§ Source document
Familiarity and understanding of the operating system is also indispensable knowledge to help us do performance optimization well. Here I list some of the knowledge that needs to be mastered at the system level, but it's not exhaustive. Linux knowledge includes process management and scheduling, memory management, virtual memory, locks, IPC communication, etc. Android system knowledge includes the virtual machine, core services like ams, wms, etc., rendering, and some core processes like startup, opening activities, installation, etc.

If we don't understand Linux's process scheduling system, we won't be able to fully utilize process priorities to help improve performance. If we are not familiar with Android's virtual machine, optimizations related to the virtual machine, such as oom optimization or gc optimization, cannot be carried out very well.

Software Level

At the software level refers to the App we develop. In performance optimization, we need to be as familiar with the application we develop as possible. For example, we need to know what threads our App has, what they do, the CPU consumption of these threads, how much memory they occupy, which businesses occupy them, cache hit rate, etc. We need to know what businesses our App has, what they are used for, the usage rate, resource consumption, etc.

In addition to the knowledge at the above three levels, more knowledge is needed to deeply optimize performance well, such as assembly language, compilers, programming languages, reverse engineering, etc. For example, writing code in C++ runs faster than Java, so we can improve performance by replacing some Java business logic with C++. Optimizations like inlining and dead code elimination during compilation can reduce the package size. Reverse engineering also has great use in performance optimization. We can modify system logic through reverse engineering to make the program perform better.

As you can see, doing performance optimization well requires a huge knowledge base. That's why performance optimization can demonstrate the depth and breadth of a developer's skills. That's also why performance optimization related knowledge is definitely asked in interviews. This knowledge base cannot be formed all at once. We need to slowly learn and accumulate it.

Thinking Perspectives and Ways

After talking about knowledge reserves, let's talk about thinking perspectives and ways. Note that it has no before-after relationship with knowledge reserves. We don't have to wait until we have enough technical knowledge before we can think about how to think. Thinking perspectives and ways are reflected in all stages of our development life cycle. Even new junior developers can practice thinking from different perspectives and ways. Below I will share some of my insights on thinking perspectives and ways when doing performance optimization. To help everyone understand more intuitively, I will use startup optimization as an example to explain.

§ Required task 1
Return the lines of the entries below exactly, starting with the line containing "Identify the click" and going on through the line containing "Terms and Rules (496, 752)".
§ Required task 2
Continue the passage on Android performance optimization from its last sentence.

§ Available records
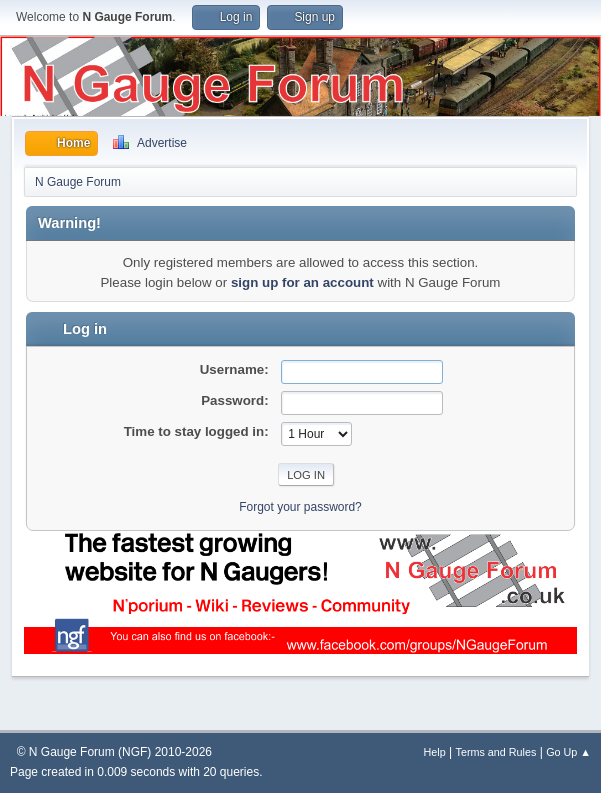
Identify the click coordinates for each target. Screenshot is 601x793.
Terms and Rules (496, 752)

==

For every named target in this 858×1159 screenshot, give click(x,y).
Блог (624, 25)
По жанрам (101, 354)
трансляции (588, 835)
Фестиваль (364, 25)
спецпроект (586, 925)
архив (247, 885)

§ Task answer 1
Identify the click coordinates for each target. Screenshot is 601x793.
Terms and Rules (496, 752)

§ Task answer 2
Thinking Perspectives

Here I mainly introduce three perspectives - application layer, system layer, and hardware layer - to explain my thinking on startup speed optimization.

Application Layer Perspective

When optimizing startup speed from the application layer perspective, I would consider the usage rate, necessity, etc. of the loaded businesses from the business dimension, and then prioritize them so that only first screen usage or high usage rate businesses are loaded at startup. Then I can design a startup framework to manage tasks. The startup framework needs to have good design of priorities and be able to statistically track the usage rates or other performance aspects of these initialization tasks, such as the probability of these tasks being used after initialization, or the manifestation and help of performance improvement for the business after initialization.

Thinking from the application layer perspective is mainly based on business control or business optimization to improve performance.

System Layer Perspective

There are also many points to consider when optimizing startup from the system layer perspective, such as the thread and thread priority dimensions. During startup, how to properly control the number of threads, how to increase the priority of the main thread, how to reduce unrelated threads like the gc thread during startup, etc.

Hardware Layer Perspective

When considering startup optimization from the hardware layer perspective, we can consider optimization in terms of CPU utilization, cache hit rate, etc.

In addition to the perspectives mentioned above, we can have more perspectives. For example, think outside the device itself to see if other devices can help accelerate startup. Google Play has similar optimizations where it uploads some pre-compiled machine code from other machines. When the same device downloads the app, it will also download these pre-compiled machine code. The commonly used server-side rendering technique also lets the server pre-render the interface and then directly display static modules to improve page opening speed. Or think from the user's point of view - what kind of optimization will improve the user's perception. Sometimes when we optimize startup or page opening speed, we will give users a fake static page to make them perceive it has opened, and then bind the real data.

Having more and more comprehensive thinking perspectives can help us come up with more optimization solutions when doing performance optimization.

Thinking Ways

In addition to exercising our ability to think from different perspectives, we can also practice different ways of thinking about problems - top-down and bottom-up.

Top-down

When doing startup optimization, the top-down optimization idea may be to start directly from startup, then analyze the links in the startup process, find time-consuming functions, and put time-consuming functions in child threads or lazy load them. But this approach can make optimization incomplete. For example, putting time-consuming tasks in child threads did speed up high-end devices. But on low-end devices, it may slow down startup because low-end devices have poor CPUs, and too many threads lead to CPU overload, so the main thread gets less running time. Secondly, if viewed from the top layer, a function taking a long time to execute may not be a problem with the function itself, but may be because the function has not obtained CPU time for a long time.

Top-down thinking makes it easy for us to ignore the essence and lead to optimization effects that are not significant or complete.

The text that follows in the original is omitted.